■ **EXERCISE BRIEF**:
Print the listing below a second time, exactly, and omit its images.

(MATERIAL SHOWN)

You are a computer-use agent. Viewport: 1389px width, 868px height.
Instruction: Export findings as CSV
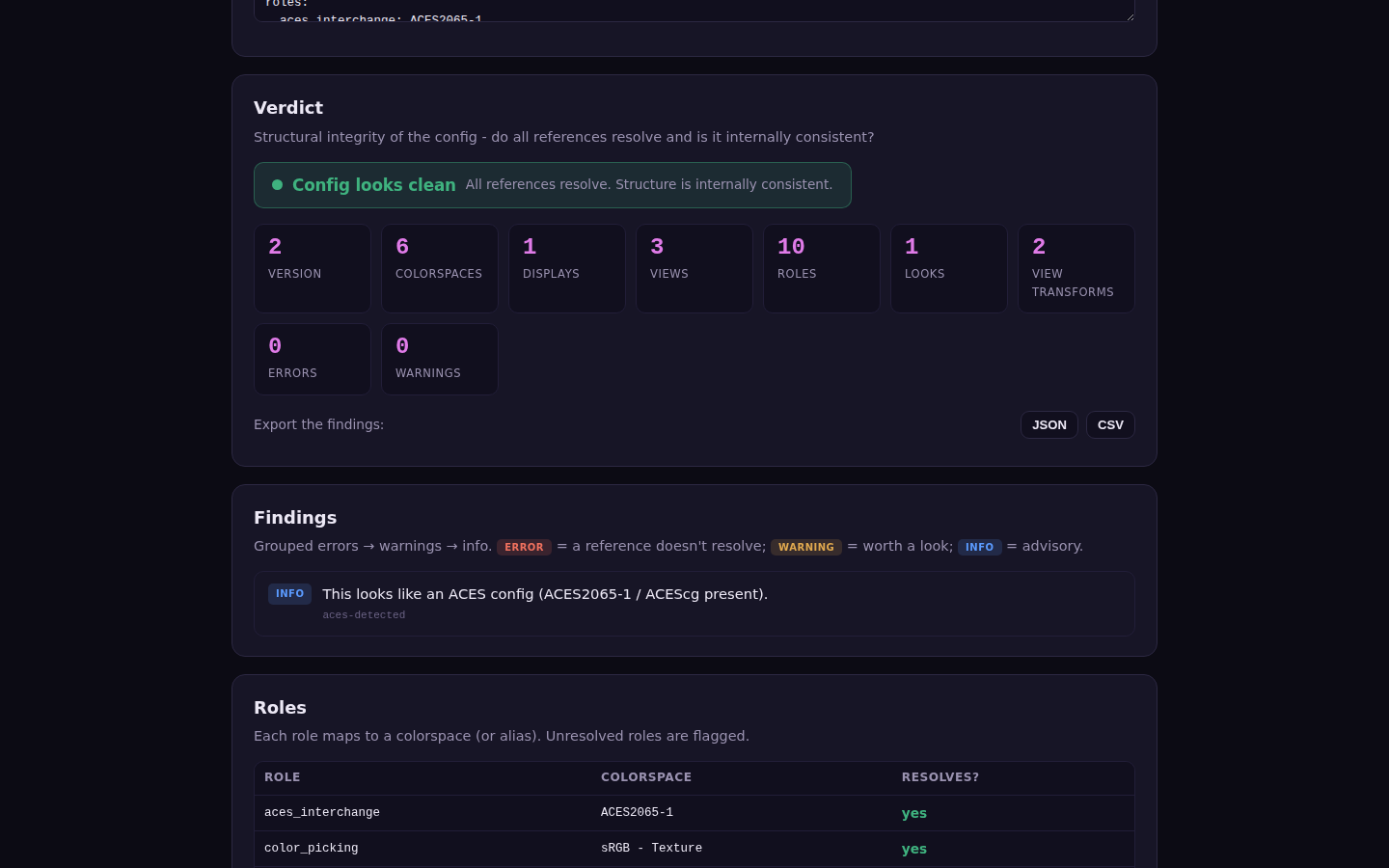(x=1110, y=425)
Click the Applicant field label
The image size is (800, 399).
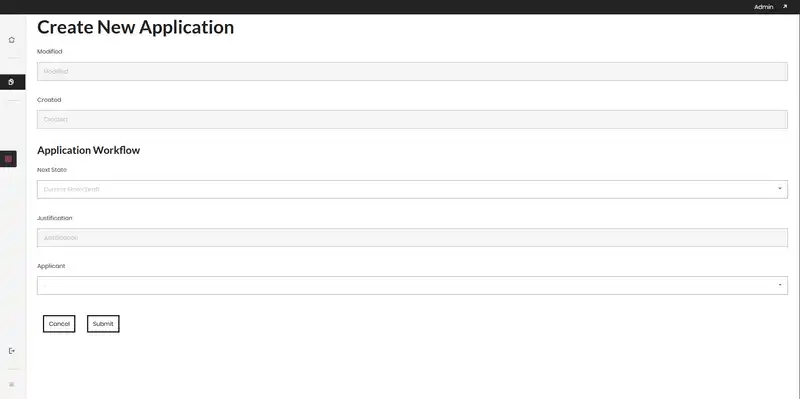[51, 266]
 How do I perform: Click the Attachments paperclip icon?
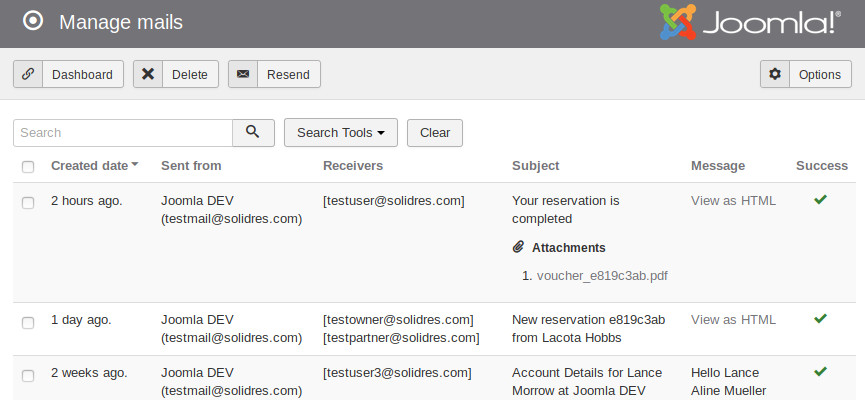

(End MATERIAL SHOWN)

■ **ANSWER SPACE**:
You are a computer-use agent. Viewport: 1389px width, 868px height.
Instruction: Export findings as CSV
(x=1110, y=425)
Click the Applicant field label
The image size is (800, 399).
[51, 266]
 How do I perform: Click the Attachments paperclip icon?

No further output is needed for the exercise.